Uma pesquisa interna do MDB aponta que se o partido não lançar uma candidatura própria à Presidência da República, a ala da legenda que defende o apoio à reeleição de Jair Bolsonaro (PL) seria majoritária na convenção nacional da sigla. De acordo com o jornal O Estado de São Paulo, “a pesquisa se tornou uma arma na estratégia da cúpula emedebista para tentar consolidar a pré-candidatura da senadora Simone Tebet e evitar um racha no partido”.

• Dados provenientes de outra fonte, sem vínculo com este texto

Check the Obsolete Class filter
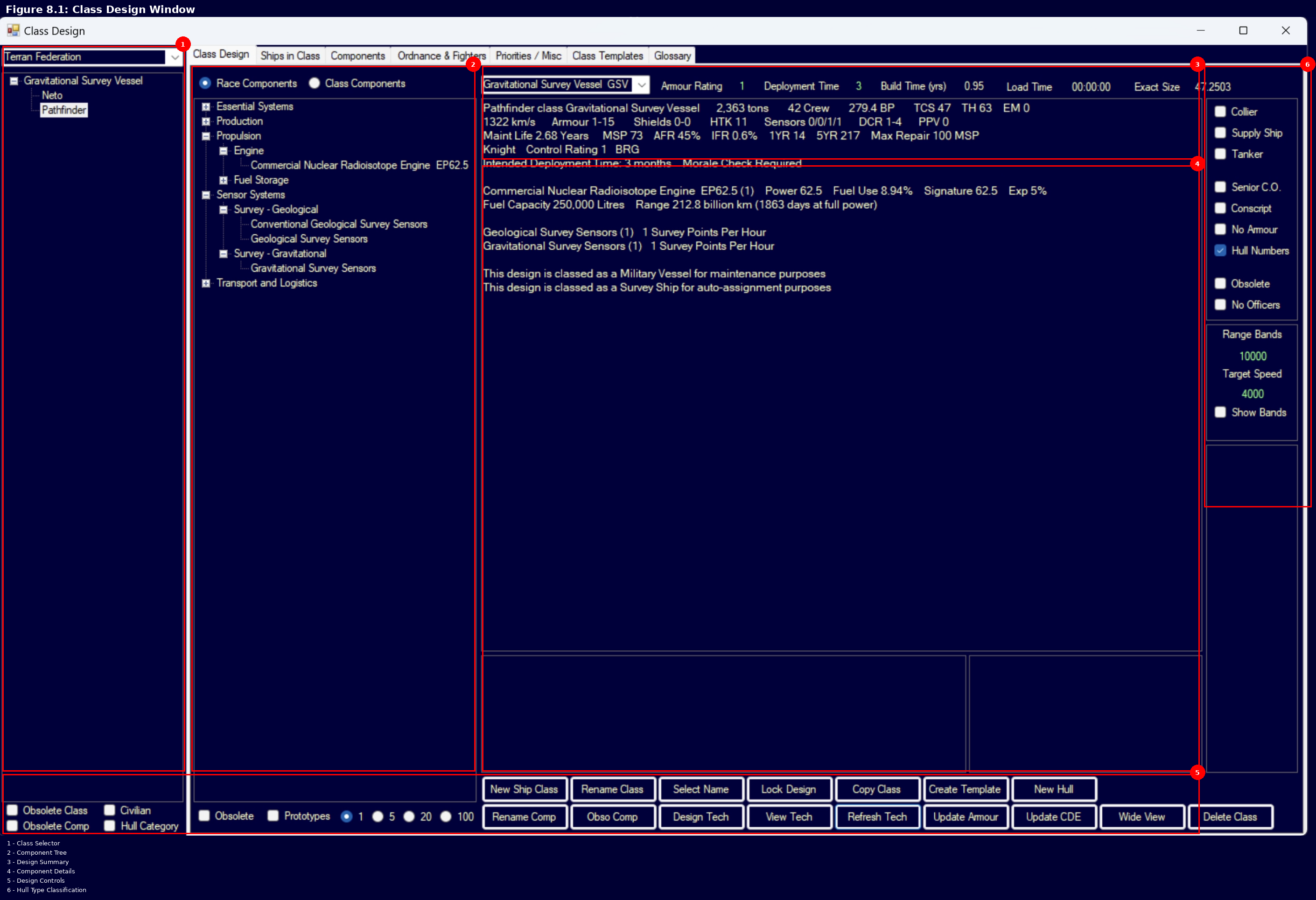This screenshot has width=1316, height=900. pyautogui.click(x=12, y=810)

“O argumento é que somente com um nome na disputa presidencial a sigla conseguirá manter a coesão e formar uma bancada forte no Congresso a partir de 2023. Apesar dos baixos índices de intenção de voto nas pesquisas, Simone Tebet é vista por articuladores de uma candidatura unificada no centro político como o nome mais viável no momento”, destaca a reportagem.

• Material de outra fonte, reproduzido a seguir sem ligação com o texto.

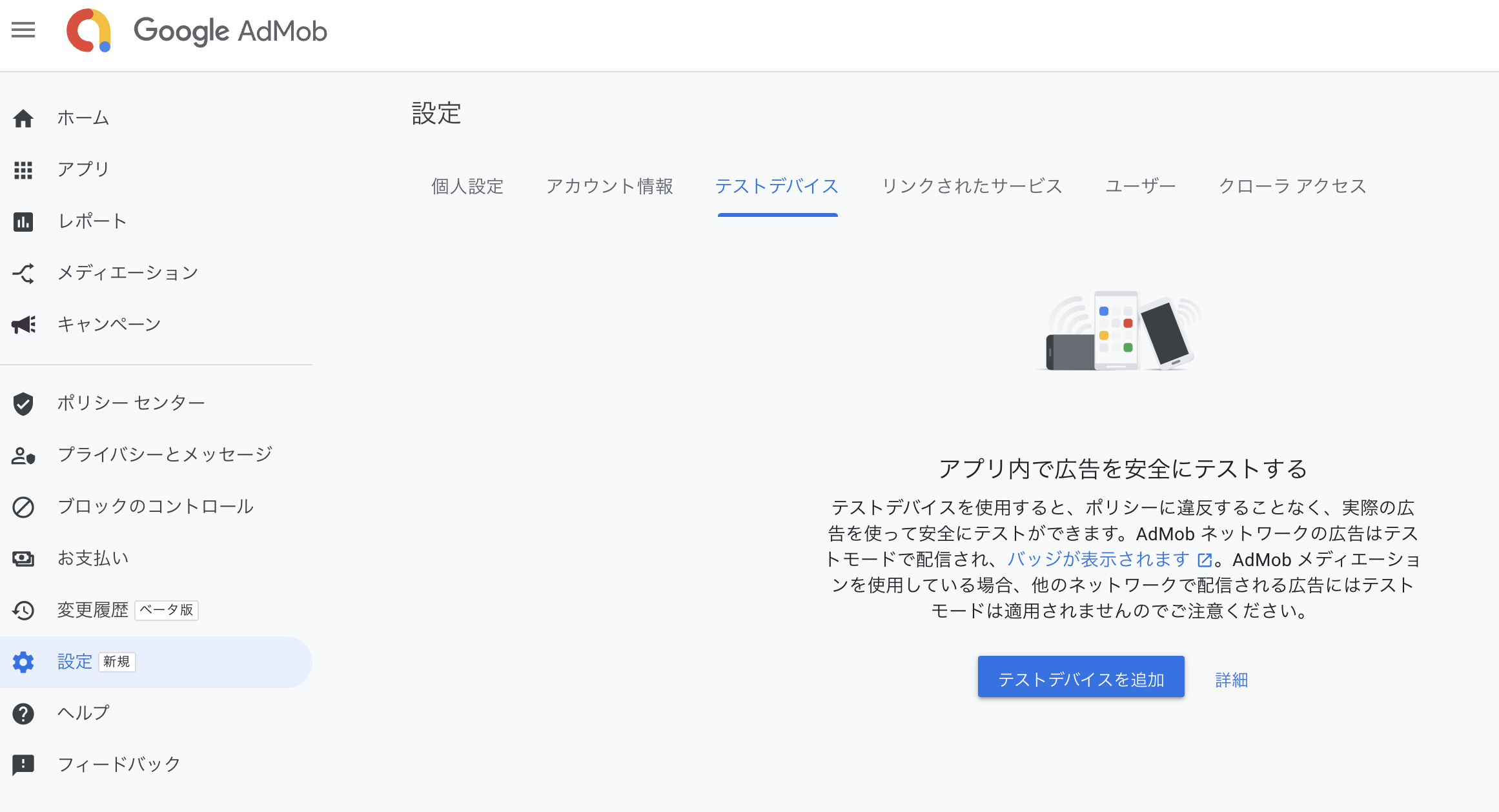Screen dimensions: 1499x812
Task: Open the hamburger navigation menu
Action: [x=23, y=30]
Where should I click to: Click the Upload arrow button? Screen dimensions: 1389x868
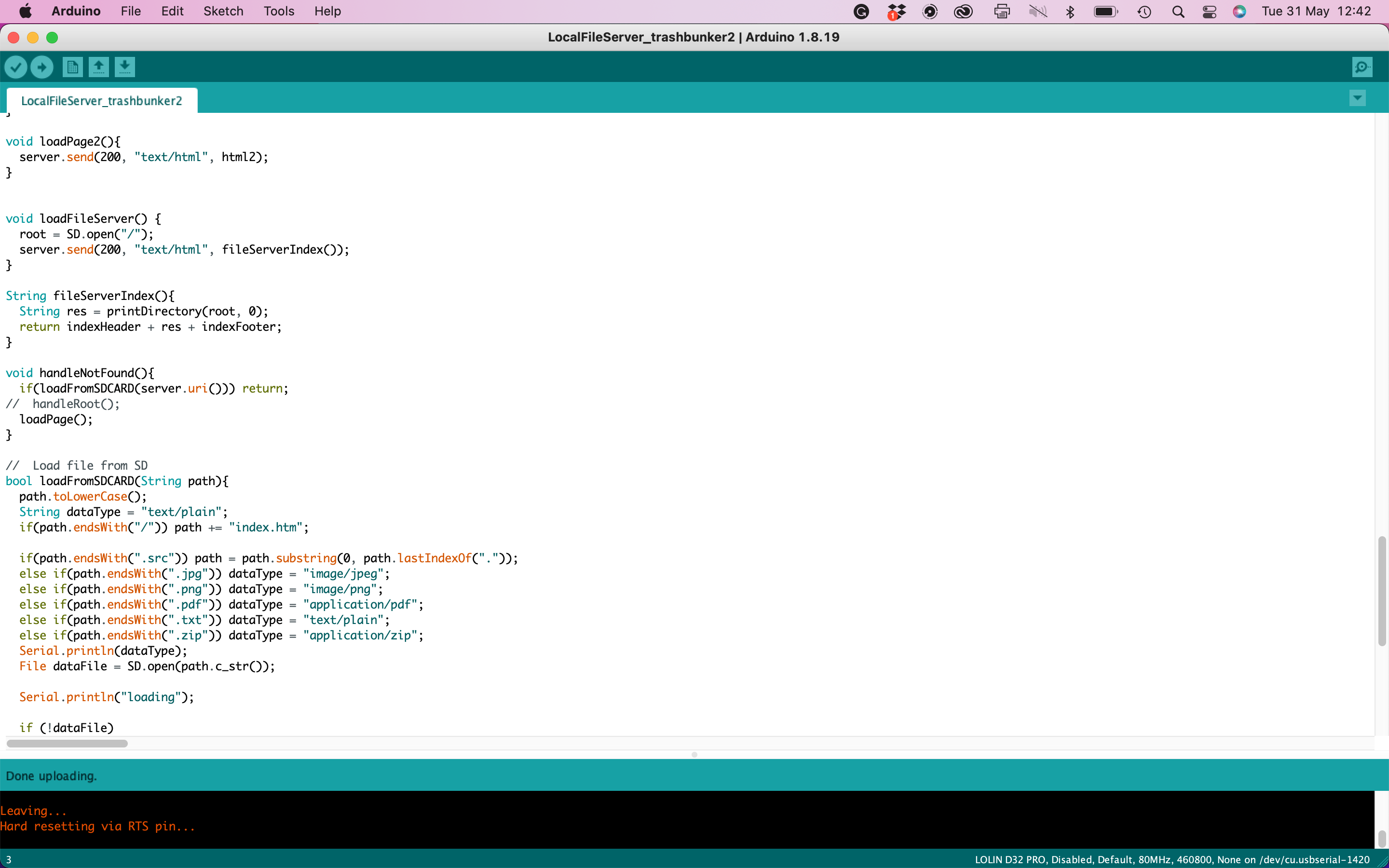click(42, 67)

Um levantamento interno aponta que, sem candidatura própria, “o grupo pró-Lula no MDB conseguiria apenas 30% dos votos, enquanto o atual presidente seria apoiado por 70% dos convencionais. Os cálculos foram feitos com base no quadro de delegados e na leitura do cenário político em cada região”, diz o jornal.
A situação interna no MDB se complicou após o União Brasil recuar de um acordo que mantinha com a legenda, o PSDB e Cidadania, para lançar um candidato único à Presidência no dia 18 deste mês. O União Brasil já anunciou que terá o deputado e presidente nacional do partido, Luciano Bivar (PE), como postulante ao Palácio do Planalto.
O PSDB, por sua vez, encontra-se rachado por uma disputa entre o ex-governador e pré-candidato João Doria e uma ala que não deseja que a sigla tucana tenha uma candidatura própria.